* **Text**
+ + +

Friday, June 12, 2009

Response from Dr. Whiting

Dear Ms. Mancini,

Thank you for your interest in the Deep Brain Stimulation for Refractory Obesity Clinical Trial currently underway. This is a very limited trial in that the FDA approved only three subjects to be enrolled. We have closed the study to enrollment at this time.

We have been encouraged by the response of people who understand what our goals are in the study. It will be several years before we have any firm data to report publicly.

Thank you for your encouragement.

Sincerely,
Donald Whiting, M.D.



I am happy/surprised that my letter was acknowledged. Honestly, I thought that I would not have heard a response at all. I recognize that Dr. Whiting can't really give any advise, but I had hoped for more insight into preventing binge eating while waiting for the results from his study. So I weight (pun intended)

Thursday, June 11, 2009

A Letter to Dr. Whiting re:Deep Brain Stimulation

Dr. Donald Whiting MD

420 East North Ave., Suite 302

Pittsburgh, PA

15212-4746

USA

May 10, 2009

Dear Dr. Whiting;

You don’t know how ecstatic I was to read of the recent success you and Carol Poe have had with your research in deep brain stimulation as a means of treating obesity.

I, myself, have been on a life long struggle with my weight, and recently underwent gastric by-pass surgery. In an attempt to increase my chances of success, prior to the surgery I sought and completed 2 years of out-patient therapy to help me deal with my “eating disorder” of bingeing. My gastric by-pass surgery was a success and in the last two years I have managed to loose and keep off 147 pounds. So why, you much be wondering, is this woman writing me?

Quite simply, I am losing control. Over the last 6 months, I have been documenting on my blog (Food & Thought ~ Adventures in Gastric By-Pass Surgery www.letitia666.blogspot.com) my losing battle with my brain. How I seem to be hard-wired to eat; that the impulse to eat outstrips my cognitive abilities to not eat.

I am at a loss as to how to successfully move forward and even more, terrified, at the prospect of ending up back where I started or worse.

+ + +

* **Records supplied**
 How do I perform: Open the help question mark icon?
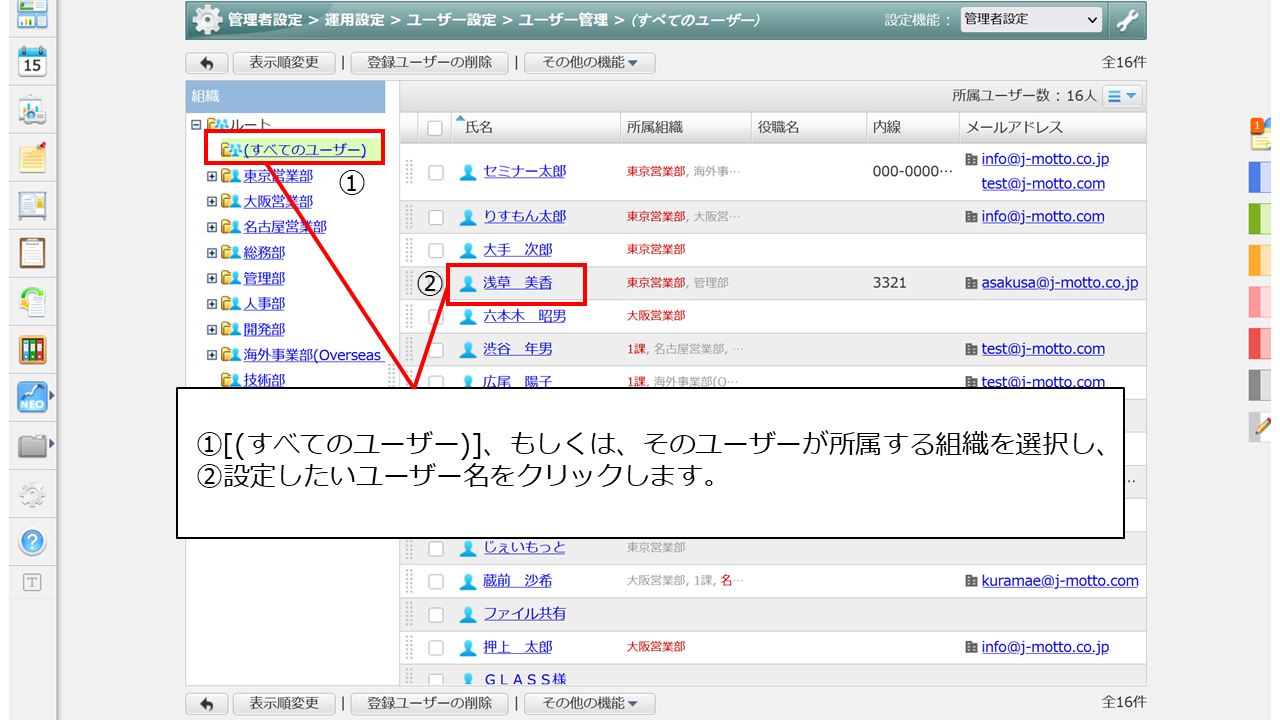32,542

+ + +

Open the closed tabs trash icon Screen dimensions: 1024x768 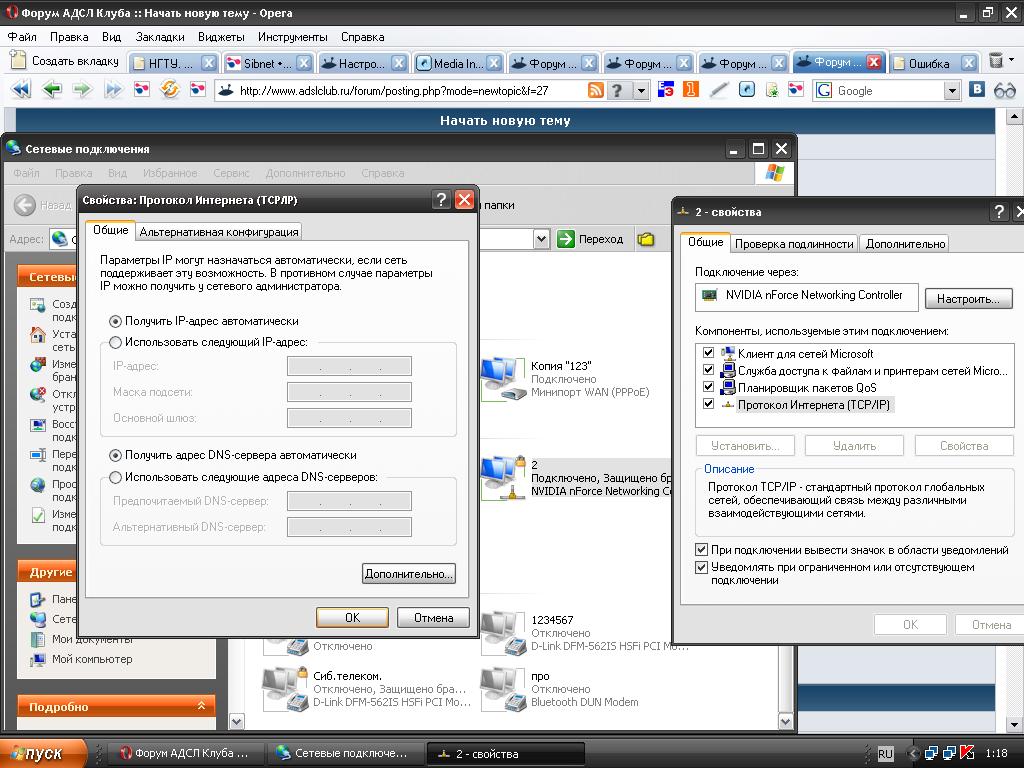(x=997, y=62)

+ + +

* **Exercise prompt**
In the text about deep brain stimulation, how many subjects did the FDA approve for enrollment in the trial?

* **Your solution**
Three subjects.